I remember one horrendous night in the emergency room as I worked a tough shift as an RN. I had an active GI bleeder in room 7 whose blood pressure was dropping, a former OBGYN doctor in room 11A who was on an IV for his blood pressure, and it was CRAZY sporadic, and an active heart attack patient who was handed to me as I stood with a gaping mouth. I really felt like someone might not live that night because I didn't have enough hands, feet, and brains to care for everyone. Being an RN was so rewarding, but the bathroom breaks were few and far between and my dinner was chewed over an hour interval as I sprinted up and down the halls, trying to swallow before opening the patient's room door. But when the job was done at 7am, I got to go home. Once those tasks were checked off, and I handed my patients off to the next brave nurse, I clocked out. Physically. Mentally.
As difficult as that job was for three nights a week, this job as a stay at home mom is so much harder. Why? I have multiple bathroom breaks and I get to sit down to eat (sometimes). For a while I thought it was because of the decreased social interaction with other adults. Then I added in the lack of change of scenery. The same four walls can start closing in on you. Let's be honest: the diapers were in both places, so that wasn't the culprit.
Almost 6 years into this motherhood gig, and I think I've put my finger on a major portion of it for myself. Being a full time mom means my kids see me at my best and my worst--every single day. I can't call in sick when I need a mental or physical health day or try lying low at work when I'm in a funk. I'm the center of their world every waking morning, no matter my disposition. I can't hide my selfishness, my bad attitudes, my desire to be left alone on "off days." I am an open book to them. There is no mask I can wear to show them just the good side of me. You can't pretend all the time. So I'm raw. I'm unedited. I'm fully flawed. I'm in their sight all day. Almost every mistake.

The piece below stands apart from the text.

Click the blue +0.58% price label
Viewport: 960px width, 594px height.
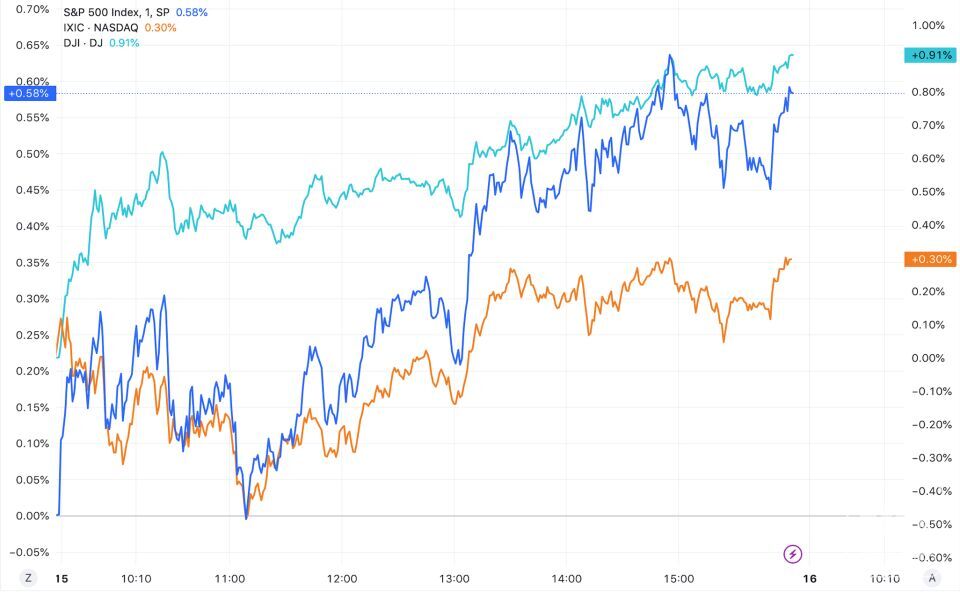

I'm also their teacher of Jesus.
And as opposite as those two roles feel, God intends that for good. It's not a mistake in His design. He intends that to mesh beautifully, for the entire journey to point to him. Too often I've felt the pressure for it to point to me. My goodness. No weaknesses. Strive for perfection. That burden grows heavy quickly. My bones ache from the weariness of that impossible load. You can never win when you run the race of pseudo-perfection. Our humanness contradicts it. It only ends in a beating of self when the sun goes down. Satan creeps in and whispers, "You screwed up- again. You'll never get this right. How in the world did God pick you? You're going to mess these kids up." And the only remedy for that kind of poison going in your ear is to ingest the anecdote of the voice of truth. It means you have to be actively IN the truth, listening for God's voice of validation and worth and redeeming grace. He reveals to you his upside down ways. How he can use a flawed woman who does the same thing every single day. The mama who thinks, "Does what I do really even matter?" And he shows you how he's using your very role to change the world. To change the kingdom.
It's in these days that I've come to realize that my goal for my kids isn't to hear them say, "My mom was a great mom because she had it all together. She never got mad, snapped, or had a bad attitude," but for them to say, "My mom was a great mom because she pointed us to Jesus, in the good and the bad. I'm more like Jesus because of her."
If I inadvertently hold up some pseudo perfection for them to attempt to achieve, they'll feel incompetent to stand after each defeating day. But, if in my mistakes, I am truly authentic to them, if I point them to the one who makes us stand from our battered knees in His glory and washes us anew, then their confidence and their worth is found where it should be. Their model is Jesus. Not their mom. And the glory is where it should be, and I've been used for the cause of Christ inside these four small walls. And His mark on me makes me a good mom. And that's where I can rest my weary soul.